Excerpt provided:
========

I'm making an application that monitors URLs for changes. To program the application logic I am using Google Apps Script and a Google Sheet.
I explain the monitoring mechanism I have thought of. First of all the Script will read data from a sheet with the following columns:
URL: We indicate the URLs we want to monitor
First Time: Indicates if it is the first time that a URL is analyzed.
Changes: Indicates if changes have been made or not with respect to the previous time it has been analyzed.
HashValue: HTML code of the URL analyzed after applying an MD5 hash.
At the moment of the execution of the script the rows of the sheet will start to be read. For each row:
- The URL will be read and the URLFetchApp method will be executed to get a response from that web page.
- The getContentText method will be applied on the obtained answer to obtain the HTML code of the web page and we will save it in a variable.
- We will apply the MD5 Hash algorithm on the HTML code and we will save it in a variable.
- In case the URL is being analyzed for the first time we will indicate in the column Changes that no changes have been made (it is the first time we analyze it) and we will save in the column HashValue the content of the variable with the hashed HTML code.
- In case the URL has already been analyzed previously, we will compare the previously registered HashValue value with the one we have obtained now.
- In case the value is different we will indicate in the Changes column that there have been changes and we will save in the HashValue column the new hash value.

========

Extracted entries:
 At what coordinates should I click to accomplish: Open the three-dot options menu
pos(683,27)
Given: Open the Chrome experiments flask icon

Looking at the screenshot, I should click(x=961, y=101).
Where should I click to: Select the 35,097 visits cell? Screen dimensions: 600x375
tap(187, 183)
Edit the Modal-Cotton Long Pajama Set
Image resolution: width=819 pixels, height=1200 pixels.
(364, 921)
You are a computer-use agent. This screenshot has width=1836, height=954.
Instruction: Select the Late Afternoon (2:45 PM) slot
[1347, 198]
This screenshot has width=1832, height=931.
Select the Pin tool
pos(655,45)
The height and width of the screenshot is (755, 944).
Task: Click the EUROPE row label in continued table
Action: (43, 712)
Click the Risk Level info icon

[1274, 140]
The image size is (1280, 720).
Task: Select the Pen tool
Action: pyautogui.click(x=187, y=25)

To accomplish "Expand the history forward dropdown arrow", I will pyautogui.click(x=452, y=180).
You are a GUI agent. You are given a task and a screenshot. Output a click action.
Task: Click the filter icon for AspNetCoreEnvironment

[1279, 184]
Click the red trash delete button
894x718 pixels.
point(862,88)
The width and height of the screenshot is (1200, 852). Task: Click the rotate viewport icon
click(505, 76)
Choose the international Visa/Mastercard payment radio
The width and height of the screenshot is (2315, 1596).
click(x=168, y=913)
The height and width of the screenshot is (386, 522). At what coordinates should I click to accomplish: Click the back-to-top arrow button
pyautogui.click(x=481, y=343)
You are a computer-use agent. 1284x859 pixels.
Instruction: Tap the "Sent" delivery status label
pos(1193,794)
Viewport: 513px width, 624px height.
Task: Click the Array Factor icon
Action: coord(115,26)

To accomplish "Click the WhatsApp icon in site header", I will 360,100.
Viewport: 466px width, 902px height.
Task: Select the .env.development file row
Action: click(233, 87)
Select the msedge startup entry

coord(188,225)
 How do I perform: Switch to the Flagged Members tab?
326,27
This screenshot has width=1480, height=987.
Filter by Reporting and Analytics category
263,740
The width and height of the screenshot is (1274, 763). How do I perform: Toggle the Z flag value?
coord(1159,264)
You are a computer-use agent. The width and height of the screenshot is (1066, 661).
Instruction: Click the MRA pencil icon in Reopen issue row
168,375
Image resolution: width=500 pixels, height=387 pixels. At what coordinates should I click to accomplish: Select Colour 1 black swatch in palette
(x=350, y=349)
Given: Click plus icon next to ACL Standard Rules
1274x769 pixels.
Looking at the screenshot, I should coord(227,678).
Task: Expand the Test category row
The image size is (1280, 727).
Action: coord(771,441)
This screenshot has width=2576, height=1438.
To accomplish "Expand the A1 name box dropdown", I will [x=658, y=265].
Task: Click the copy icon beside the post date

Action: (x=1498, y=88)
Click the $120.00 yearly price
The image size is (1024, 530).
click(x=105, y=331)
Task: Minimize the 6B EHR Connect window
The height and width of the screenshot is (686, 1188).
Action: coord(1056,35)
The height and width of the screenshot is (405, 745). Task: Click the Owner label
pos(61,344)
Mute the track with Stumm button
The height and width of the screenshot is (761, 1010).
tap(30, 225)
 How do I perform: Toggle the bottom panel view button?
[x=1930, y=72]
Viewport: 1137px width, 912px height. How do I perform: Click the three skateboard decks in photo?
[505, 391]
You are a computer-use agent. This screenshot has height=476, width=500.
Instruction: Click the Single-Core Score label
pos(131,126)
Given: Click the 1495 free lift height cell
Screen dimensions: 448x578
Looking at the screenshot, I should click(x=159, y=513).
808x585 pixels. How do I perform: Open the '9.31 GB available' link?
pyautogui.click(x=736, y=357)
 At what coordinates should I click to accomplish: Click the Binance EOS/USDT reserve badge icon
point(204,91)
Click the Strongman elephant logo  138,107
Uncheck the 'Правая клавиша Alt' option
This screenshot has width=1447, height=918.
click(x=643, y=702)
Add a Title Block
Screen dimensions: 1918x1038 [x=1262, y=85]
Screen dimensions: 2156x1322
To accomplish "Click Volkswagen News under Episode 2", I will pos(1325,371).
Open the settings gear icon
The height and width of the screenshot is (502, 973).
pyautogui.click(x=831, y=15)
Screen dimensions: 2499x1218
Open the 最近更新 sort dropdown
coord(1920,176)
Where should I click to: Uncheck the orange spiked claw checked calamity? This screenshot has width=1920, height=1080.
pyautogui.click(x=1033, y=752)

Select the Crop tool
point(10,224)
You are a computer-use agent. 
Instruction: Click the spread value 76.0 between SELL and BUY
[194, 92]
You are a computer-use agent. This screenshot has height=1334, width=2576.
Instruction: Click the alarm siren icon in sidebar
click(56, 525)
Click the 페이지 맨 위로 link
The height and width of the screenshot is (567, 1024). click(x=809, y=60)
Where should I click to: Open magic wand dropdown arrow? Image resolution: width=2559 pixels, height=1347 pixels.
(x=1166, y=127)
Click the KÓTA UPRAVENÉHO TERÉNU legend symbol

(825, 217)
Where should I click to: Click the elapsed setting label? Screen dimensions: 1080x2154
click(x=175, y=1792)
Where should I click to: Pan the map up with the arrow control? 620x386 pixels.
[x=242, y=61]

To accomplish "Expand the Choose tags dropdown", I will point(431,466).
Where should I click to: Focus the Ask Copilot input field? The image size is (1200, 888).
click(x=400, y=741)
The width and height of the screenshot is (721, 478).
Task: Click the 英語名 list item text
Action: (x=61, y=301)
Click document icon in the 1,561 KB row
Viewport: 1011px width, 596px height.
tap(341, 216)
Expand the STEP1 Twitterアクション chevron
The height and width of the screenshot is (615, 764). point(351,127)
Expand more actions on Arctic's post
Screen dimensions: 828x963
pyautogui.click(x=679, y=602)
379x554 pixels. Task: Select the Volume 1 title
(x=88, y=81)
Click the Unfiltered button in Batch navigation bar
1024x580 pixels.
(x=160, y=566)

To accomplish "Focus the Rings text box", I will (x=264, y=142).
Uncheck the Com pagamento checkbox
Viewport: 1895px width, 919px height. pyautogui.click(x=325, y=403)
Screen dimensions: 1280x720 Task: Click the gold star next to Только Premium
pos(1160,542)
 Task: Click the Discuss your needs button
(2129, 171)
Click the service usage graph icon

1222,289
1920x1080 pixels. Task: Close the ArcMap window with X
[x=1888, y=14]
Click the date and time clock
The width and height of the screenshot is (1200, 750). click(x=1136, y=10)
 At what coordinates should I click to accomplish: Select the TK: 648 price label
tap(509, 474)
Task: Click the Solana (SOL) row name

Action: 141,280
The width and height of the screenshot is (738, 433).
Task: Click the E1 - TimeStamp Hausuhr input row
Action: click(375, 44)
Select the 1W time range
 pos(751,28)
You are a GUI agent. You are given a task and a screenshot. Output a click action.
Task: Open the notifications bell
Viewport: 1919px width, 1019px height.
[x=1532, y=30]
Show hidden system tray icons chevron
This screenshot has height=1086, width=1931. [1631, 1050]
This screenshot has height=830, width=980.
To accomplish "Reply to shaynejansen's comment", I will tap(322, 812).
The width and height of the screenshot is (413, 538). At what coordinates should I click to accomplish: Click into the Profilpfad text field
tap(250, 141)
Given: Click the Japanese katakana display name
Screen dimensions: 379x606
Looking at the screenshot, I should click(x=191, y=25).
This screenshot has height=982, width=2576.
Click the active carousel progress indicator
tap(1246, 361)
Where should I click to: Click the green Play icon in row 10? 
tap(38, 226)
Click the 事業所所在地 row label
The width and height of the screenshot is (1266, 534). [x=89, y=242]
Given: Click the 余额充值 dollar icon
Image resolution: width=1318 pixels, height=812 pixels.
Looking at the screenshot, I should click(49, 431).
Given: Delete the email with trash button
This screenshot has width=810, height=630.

========

Requirements:
- 1) According to the URL-monitoring post, what does the HashValue column contain?
- 2) Write the next part of the URL-monitoring post, picking up after its final sentence.
The records are separate material and have no connection to the URL-monitoring post.

Task-by-task outputs:
- 1) It contains the HTML code of the analyzed URL after an MD5 hash has been applied.

- 2)
I have already programmed the code. And it works with some web sites. But with other web sites it does not work. After analyzing the HTML code of the websites where it did not work, looking for differences in the code with an online text comparator I noticed the following:
There are websites in which when reloading twice the same page the code changes a little even if the content is static. For example what can change is that an HTML tag has an ID box-wrap-140 and when reloading the page again the ID is box-wrap-148.
Therefore the script as it is implemented would detect that changes are made, because the HTML code is different. After researching many things I can't find an alternative that solves this problem, hence the question in the title
PS: We can ignore details such as the website not being down or giving us 404, 301, etc. response codes. This has already been programmed and works correctly.
PS2: Sorry for my level of English.
Yon can use cheerio GS to look for custom tags and exclude those changes(
<footer>
) or include those changes(like<div>
).